▸ **Directions for this task**
Within the data below, count every line that includes "bottom" and report the total alone.

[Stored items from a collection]
● ● ● ● ●

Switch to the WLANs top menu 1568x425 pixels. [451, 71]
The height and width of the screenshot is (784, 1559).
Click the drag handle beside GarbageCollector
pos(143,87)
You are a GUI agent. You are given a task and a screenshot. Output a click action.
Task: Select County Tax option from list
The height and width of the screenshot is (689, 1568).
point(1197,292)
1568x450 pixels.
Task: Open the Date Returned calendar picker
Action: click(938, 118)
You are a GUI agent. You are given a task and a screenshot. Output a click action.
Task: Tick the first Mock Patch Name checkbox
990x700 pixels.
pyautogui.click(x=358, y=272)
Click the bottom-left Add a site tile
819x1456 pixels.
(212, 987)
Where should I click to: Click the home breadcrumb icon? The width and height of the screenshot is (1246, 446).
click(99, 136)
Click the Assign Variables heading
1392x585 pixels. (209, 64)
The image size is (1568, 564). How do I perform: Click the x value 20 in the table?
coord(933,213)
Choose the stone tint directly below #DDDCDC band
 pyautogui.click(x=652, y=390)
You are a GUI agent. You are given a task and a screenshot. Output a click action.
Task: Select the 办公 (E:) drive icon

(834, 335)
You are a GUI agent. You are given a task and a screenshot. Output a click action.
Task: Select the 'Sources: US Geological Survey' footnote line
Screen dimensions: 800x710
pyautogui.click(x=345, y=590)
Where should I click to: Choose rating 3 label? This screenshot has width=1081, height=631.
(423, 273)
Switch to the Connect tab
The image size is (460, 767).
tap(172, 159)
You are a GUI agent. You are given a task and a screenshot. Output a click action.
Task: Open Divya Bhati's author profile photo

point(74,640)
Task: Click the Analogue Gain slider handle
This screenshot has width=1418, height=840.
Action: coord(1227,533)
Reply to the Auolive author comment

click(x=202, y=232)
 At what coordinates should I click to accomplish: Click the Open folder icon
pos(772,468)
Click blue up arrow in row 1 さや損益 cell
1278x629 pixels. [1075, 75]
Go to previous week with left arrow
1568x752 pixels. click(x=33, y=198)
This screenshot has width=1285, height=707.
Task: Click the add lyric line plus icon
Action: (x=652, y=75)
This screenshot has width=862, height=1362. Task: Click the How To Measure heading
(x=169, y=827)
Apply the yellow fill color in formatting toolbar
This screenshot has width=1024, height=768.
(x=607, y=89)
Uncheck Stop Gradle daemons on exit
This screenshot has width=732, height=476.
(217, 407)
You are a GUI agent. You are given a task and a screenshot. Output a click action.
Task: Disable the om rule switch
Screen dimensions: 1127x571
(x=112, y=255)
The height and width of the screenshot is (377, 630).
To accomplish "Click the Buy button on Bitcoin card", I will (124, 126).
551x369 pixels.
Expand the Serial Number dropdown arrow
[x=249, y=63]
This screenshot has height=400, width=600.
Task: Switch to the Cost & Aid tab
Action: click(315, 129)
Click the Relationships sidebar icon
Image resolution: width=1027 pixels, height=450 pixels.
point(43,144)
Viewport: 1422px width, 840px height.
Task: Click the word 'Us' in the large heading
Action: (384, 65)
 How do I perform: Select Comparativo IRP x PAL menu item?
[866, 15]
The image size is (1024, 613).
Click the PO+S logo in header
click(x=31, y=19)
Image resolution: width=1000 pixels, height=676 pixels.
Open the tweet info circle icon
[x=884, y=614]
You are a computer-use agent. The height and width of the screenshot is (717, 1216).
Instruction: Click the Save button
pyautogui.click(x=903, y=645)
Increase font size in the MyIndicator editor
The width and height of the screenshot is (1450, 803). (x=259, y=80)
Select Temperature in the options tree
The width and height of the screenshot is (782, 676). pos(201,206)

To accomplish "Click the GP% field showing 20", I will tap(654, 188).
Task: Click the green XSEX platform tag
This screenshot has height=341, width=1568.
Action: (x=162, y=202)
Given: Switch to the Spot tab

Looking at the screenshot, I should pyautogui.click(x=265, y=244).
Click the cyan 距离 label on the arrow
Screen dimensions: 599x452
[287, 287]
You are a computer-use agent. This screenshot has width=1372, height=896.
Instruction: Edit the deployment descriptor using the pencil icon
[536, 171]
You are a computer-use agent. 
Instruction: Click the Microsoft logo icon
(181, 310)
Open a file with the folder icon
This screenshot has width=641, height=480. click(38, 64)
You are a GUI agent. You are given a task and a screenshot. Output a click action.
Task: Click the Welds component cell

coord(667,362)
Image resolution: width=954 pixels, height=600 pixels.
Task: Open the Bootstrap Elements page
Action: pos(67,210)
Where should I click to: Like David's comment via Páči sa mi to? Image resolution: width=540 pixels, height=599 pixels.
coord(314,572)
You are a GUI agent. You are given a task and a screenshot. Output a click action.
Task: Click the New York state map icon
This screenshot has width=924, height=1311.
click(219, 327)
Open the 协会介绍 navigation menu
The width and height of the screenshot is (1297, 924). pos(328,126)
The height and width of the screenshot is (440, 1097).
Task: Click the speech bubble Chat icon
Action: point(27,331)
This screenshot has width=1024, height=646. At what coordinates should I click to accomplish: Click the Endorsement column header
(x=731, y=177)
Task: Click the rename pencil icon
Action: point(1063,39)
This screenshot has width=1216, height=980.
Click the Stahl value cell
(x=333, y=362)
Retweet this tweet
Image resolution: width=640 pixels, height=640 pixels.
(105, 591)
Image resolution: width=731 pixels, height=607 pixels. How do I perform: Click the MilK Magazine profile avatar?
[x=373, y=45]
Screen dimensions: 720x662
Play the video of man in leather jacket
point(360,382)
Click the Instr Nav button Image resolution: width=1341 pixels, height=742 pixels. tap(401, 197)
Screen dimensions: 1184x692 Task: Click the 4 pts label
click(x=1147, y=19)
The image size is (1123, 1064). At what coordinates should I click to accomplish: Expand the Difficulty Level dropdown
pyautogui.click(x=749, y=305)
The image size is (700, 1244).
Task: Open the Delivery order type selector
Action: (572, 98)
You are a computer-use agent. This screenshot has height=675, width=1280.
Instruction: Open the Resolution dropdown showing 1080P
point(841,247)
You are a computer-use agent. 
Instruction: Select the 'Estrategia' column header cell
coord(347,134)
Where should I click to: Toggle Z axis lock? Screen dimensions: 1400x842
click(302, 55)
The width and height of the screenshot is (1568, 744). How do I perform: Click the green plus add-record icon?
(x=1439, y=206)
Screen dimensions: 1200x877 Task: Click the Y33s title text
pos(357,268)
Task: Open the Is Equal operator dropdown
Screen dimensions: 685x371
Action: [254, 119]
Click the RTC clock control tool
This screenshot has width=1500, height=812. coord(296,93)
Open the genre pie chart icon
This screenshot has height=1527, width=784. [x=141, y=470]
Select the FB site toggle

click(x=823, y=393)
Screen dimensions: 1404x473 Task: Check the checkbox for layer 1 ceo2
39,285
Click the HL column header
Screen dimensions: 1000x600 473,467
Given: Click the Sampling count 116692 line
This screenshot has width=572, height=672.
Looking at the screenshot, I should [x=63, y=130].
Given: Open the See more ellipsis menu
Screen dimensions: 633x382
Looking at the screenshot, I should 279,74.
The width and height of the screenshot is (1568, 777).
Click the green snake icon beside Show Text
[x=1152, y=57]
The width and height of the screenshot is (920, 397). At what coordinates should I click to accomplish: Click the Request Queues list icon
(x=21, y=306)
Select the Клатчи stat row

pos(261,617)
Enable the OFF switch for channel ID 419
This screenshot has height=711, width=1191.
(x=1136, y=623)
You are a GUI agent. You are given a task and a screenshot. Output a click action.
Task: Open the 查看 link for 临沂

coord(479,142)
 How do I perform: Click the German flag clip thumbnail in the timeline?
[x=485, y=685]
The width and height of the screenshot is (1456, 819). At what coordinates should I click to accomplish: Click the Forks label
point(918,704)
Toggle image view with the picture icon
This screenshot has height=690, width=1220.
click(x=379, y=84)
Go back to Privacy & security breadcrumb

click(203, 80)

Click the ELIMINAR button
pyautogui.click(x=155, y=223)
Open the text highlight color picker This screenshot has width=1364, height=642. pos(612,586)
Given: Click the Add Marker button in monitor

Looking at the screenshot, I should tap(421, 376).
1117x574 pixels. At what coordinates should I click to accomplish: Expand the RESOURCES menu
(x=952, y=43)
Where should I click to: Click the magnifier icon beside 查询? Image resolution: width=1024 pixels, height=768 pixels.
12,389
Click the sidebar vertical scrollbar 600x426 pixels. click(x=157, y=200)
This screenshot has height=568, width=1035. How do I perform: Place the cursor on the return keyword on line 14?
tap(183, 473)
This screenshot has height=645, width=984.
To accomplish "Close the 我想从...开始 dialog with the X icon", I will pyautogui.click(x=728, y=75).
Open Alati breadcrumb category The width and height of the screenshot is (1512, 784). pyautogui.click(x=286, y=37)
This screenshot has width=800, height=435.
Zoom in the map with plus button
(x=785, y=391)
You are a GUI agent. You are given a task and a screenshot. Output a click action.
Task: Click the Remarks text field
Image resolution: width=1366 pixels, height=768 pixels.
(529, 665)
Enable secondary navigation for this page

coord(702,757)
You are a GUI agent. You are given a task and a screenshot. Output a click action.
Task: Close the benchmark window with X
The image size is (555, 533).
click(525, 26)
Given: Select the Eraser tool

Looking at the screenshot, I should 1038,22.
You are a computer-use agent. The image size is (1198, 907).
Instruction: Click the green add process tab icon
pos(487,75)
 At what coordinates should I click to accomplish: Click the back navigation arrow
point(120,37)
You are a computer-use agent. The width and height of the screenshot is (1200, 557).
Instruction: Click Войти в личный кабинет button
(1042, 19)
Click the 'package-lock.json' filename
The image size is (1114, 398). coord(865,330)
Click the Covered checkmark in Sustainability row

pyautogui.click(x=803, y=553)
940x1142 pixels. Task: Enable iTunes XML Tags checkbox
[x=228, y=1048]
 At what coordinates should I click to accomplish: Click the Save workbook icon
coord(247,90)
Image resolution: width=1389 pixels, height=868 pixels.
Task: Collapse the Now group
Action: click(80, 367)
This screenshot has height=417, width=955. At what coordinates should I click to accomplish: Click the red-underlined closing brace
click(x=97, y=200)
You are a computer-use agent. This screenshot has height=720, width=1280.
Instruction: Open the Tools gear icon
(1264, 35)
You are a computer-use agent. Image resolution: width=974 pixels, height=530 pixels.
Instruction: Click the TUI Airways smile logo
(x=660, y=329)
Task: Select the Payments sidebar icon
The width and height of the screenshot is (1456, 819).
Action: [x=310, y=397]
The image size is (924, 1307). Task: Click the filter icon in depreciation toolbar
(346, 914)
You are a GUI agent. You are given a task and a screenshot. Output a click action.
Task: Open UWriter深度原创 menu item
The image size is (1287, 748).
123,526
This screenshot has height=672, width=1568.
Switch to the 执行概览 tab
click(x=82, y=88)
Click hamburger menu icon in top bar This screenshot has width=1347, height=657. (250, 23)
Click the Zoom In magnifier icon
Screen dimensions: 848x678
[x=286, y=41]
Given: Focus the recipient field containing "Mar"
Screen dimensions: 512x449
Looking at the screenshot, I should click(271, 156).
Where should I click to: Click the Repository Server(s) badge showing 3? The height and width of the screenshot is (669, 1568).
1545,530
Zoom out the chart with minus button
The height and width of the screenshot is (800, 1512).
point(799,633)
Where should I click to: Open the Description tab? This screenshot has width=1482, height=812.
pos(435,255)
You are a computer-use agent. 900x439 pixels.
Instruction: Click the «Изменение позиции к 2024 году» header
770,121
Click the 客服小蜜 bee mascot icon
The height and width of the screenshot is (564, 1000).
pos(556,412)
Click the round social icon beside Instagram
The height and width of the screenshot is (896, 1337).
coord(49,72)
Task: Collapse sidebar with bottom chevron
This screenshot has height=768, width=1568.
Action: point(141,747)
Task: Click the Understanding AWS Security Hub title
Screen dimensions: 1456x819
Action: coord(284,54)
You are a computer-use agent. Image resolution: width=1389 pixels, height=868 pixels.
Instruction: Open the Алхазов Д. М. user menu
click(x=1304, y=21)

● ● ● ● ●

▸ **Response to this task**
2